> BACAAN YANG DISEDIAKAN:
Berita yang sebagian besar isinya hanya desas-desus tersebut menceritakan seorang warga kulit hitam yang membunuh orang kulit putih setelah mengonsumsi kokain. Selain itu juga ada kisah mengenai seorang polisi di North Carolina terlibat keributan dengan pemuda kulit hitam yang tentunya juga tengah berada dalam keadaan mabuk.

“Seorang polisi berhadapan dengan seorang negro yang mengamuk karena pengaruh kokain. Dia sempat mencoba menikam seorang pemilik toko dan juga memukuli anggota keluarganya sendiri. Karena keadaan mendesak serta pelurunya juga tinggal tiga butir, polisi tersebut akhirnya mencabut revolvernya dan segera menembak dada pria negro tersebut agar ia segera tewas.”

Berita tersebut dengan segera membuat warga kulit putih AS kian cemas. 13 negara bagian AS sepakat menandatangani perjanjian pengendalian opium dan kokain dan pada Desember 1914, kongres AS mengesahkan undang-undang narkotika untuk pertama kalinya: Harrison Narcotics Tax Act.

Efek dari undang-undang baru tersebut memang berhasil mengendalikan peredaran narkotika di AS. Tapi tidak di pasar gelap. Bisnis narkotika, terutama opium dan kokain, justru kian merajalela. Dan sejak dari sinilah kartel-kartel Amerika Latin mulai bermunculan.

Apa yang Dilakukan Pemerintah Meksiko untuk Menghentikan Kartel Narkotika?

Di Mexico, sekadar salah memilih jalan pun dapat berujung kepada kematian. Demikianlah mengerikannya efek dari kartel narkotika di sana. Negara pun kewalahan menghadapi keganasan mereka.

> DATA YANG DITAMPILKAN:

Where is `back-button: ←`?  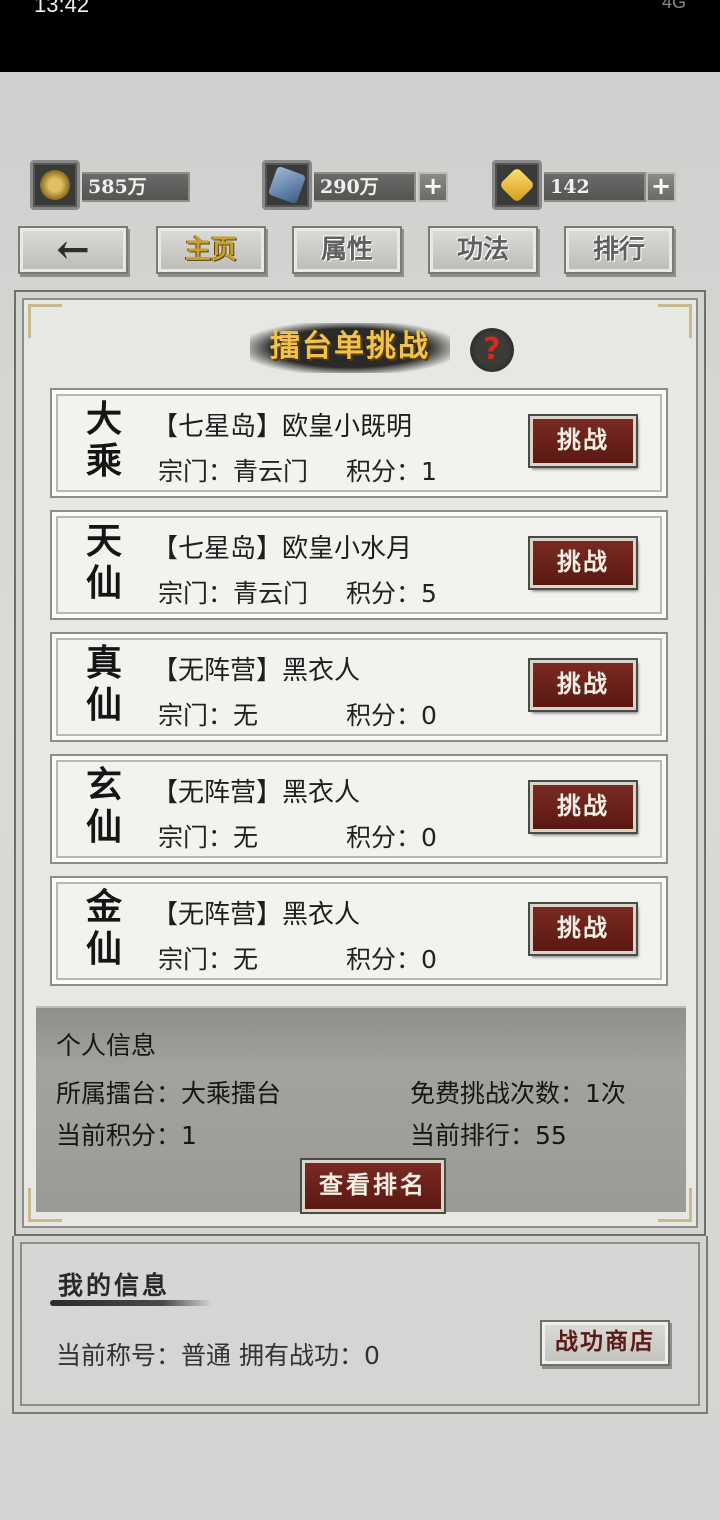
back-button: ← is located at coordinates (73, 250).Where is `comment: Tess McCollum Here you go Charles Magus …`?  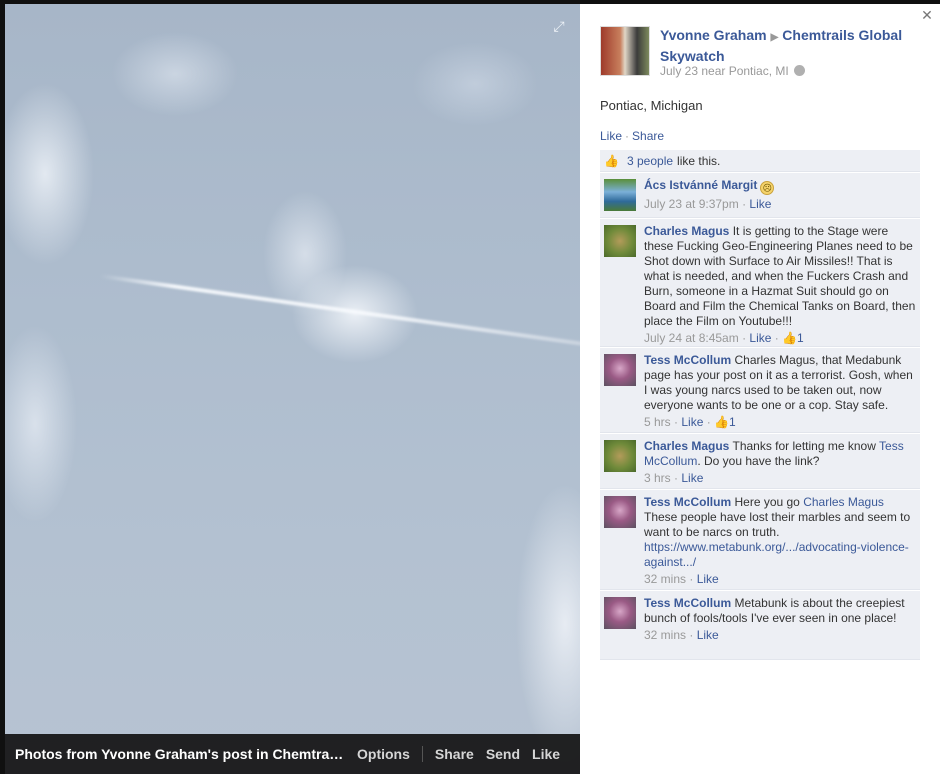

> KETENTUAN TUGAS: Tuliskan lanjutan bacaan tentang narkotika dan kartel Meksiko, dimulai tepat setelah kalimat terakhirnya.

> JAWABAN:
Sejak terpilih pada 2006, presiden Felipe Calderon segera mengobarkan perang kepada para kartel dengan membentuk misi yang dinamakan: Operation Michoacán. Selain menganggarkan biaya hingga 1,5 miliar dolar, sebanyak 6.500 pasukan (gabungan dari sekitar 20.000 polisi dan tentara) juga dilatih khusus untuk dan dikerahkan. AS pun turut sumbang dana sebesar 1 miliar dolar.

Namun persiapan ekstra serius tersebut bukannya tanpa kritik. Dengan begitu besarnya dana yang dialokasikan (sejak 2007 hingga kepemimpinan Calderon selesai 2012, operasi tersebut telah menghabiskan 54 miliar dolar), ternyata banyak yang dikorupsi oleh berbagai pejabat pemerintah dan aparat.

Perang besar-besaran terhadap kartel ini juga menyebabkan ribuan orang menjadi korban. Sejak 2007, sebagaimana laporan dari Amnesty International, terdapat 200.000 orang tewas, sementara 28.000 lainnya dilaporkan menghilang. Selain itu, laporan penyiksaan yang dilakukan oleh pihak aparat juga meningkat drastis, yakni hingga 600 persen dalam rentang tahun 2003 hingga 2013.

Operasi yang dilakukan Calderon memang cukup memuaskan, namun bukan berarti sepenuhnya berhasil. Para anggota dari tiap kartel yang diberantas rupanya bekerja sama dan membangun kembali kekuatan mereka. Salah satunya adalah Los Zetas yang didirikan pada 2010.

Kemunculan Los Zetas begitu menggegerkan. Pada 2011, mereka bahkan membantai 193 buruh migran dalam kejadian yang kelak dinamakan San Fernando Masscare. Usai kejadian tersebut, rakyat Meksiko pun melancarkan protes besar-besaran dan mengincar anggota Los Zetas di mana saja.

Ketika Calderon lengser dan digantikan oleh Enrique Pena Nieto, perang terhadap kartel masih tetap berlangsung. Hasilnya cukup memuaskan: 25 dari 37 pemimpin kartel yang menjadi buruan berhasil mereka sikat.

Selain Lazcano yang telah lebih dikabarkan dulu tewas di era Calderon pada 7 Oktober 2012, Miguel Angel Trevino Morales, salah satu pemimpin Los Zetas lainnya juga berhasil ditangkap pada 2013. Khusus Lazcano, pernah tersiar kabar absurd: konon mayatnya hilang dibawa segerombolan orang dari rumah pemakaman.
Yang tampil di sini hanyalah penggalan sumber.